What kind of parameters can we use to enforce faster pg_wal backup/cleanup.
Steps to Reproduce:
insert a lot of data into a new and empty database
Version:
Operator 1.4
Postgres version: 13.10
Logs:
Expected Result:
pg_wal that is no longer needed for replication should be cleaned up, and disks should be empty.
Actual Result:
primary database crashes and database is down
Additional Information:
The most common reason for pg_wal directory to fill up is : WAL archiving not working.
Please inspect the PostgreSQL logs.
As well, depending upon whether it’s a “push” or “pull” you might want to query pg_stat_activity and check for connections meant to pull the WALS. Although a “push” usually means you are using “archive_command”
Hi,
Thank you for your answers.
Unfortunately I cannot see any errors in postgres logs.
We’re using percona operator and all the standards that the operator uses for the backup.
So we’re using:
archive_command: source /opt/crunchy/bin/postgres-ha/pgbackrest/pgbackrest-archive-push-local-s3.sh %p
How’s the cleanup configured?
Is there any configuration possible to influence backup and cleanup when using Percona Postgres Operator?
Hi,
Finally I found the root cause.
When I tried to execute the archive command manually I received:
ERROR: [045]: WAL file ‘0000008D00000410000000CE’ already exists in the repo1 archive with a different checksum
command terminated with exit code 45
With that information I removed the affected backup from pgbackrest repository, and the archiving continued as expected.
I’m no PostgreSQL expert today.
However I wonder how this can happen.

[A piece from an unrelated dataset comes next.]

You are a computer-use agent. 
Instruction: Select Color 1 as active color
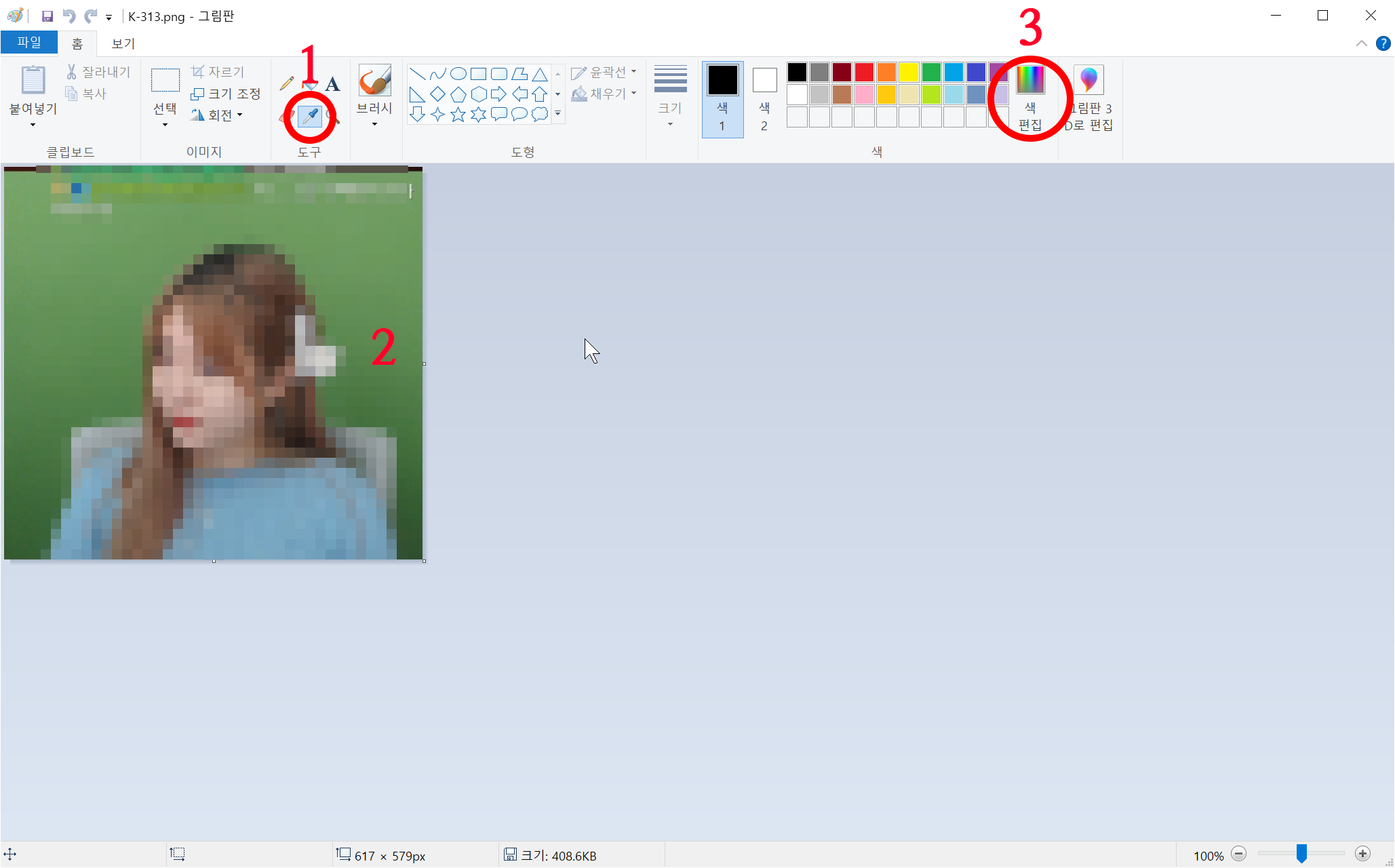coord(722,98)
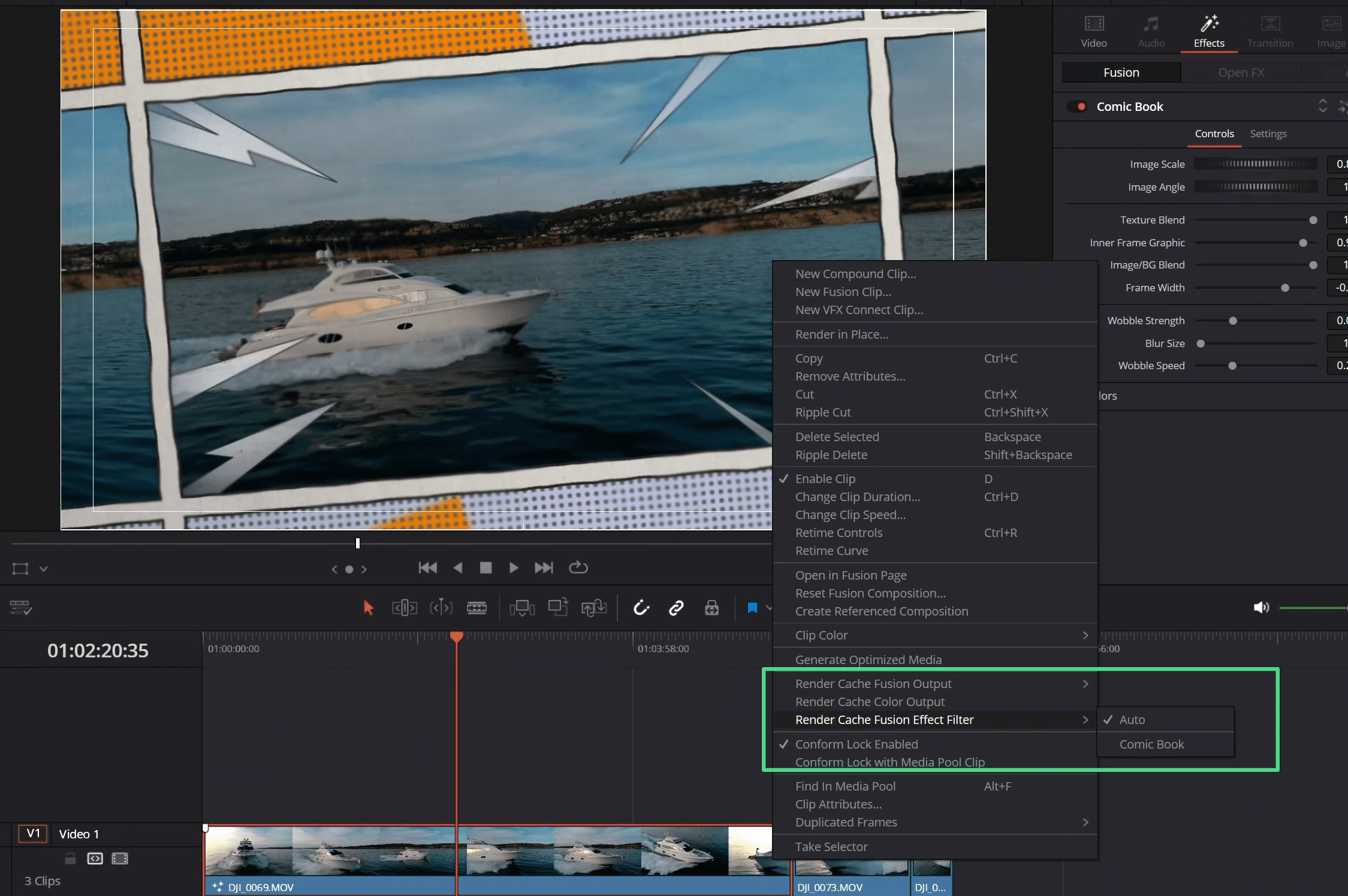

Looks like WALs from the same timeline and different checksum have been backed up before.
Maybe that the archiving was interrupted by a system-downtime.
But I found that 3 archive backups were affected, and I had to delete all the three of them.
I still don’t understand the root cause.
At least I’m able to perform a manual cleanup and start another full backup.
best regards,
Martin
Hello,
I still don’t understand the root cause.
I suggest you look at the WAL original timestamps, maybe using stat, and compare it to the events of the various changes of state.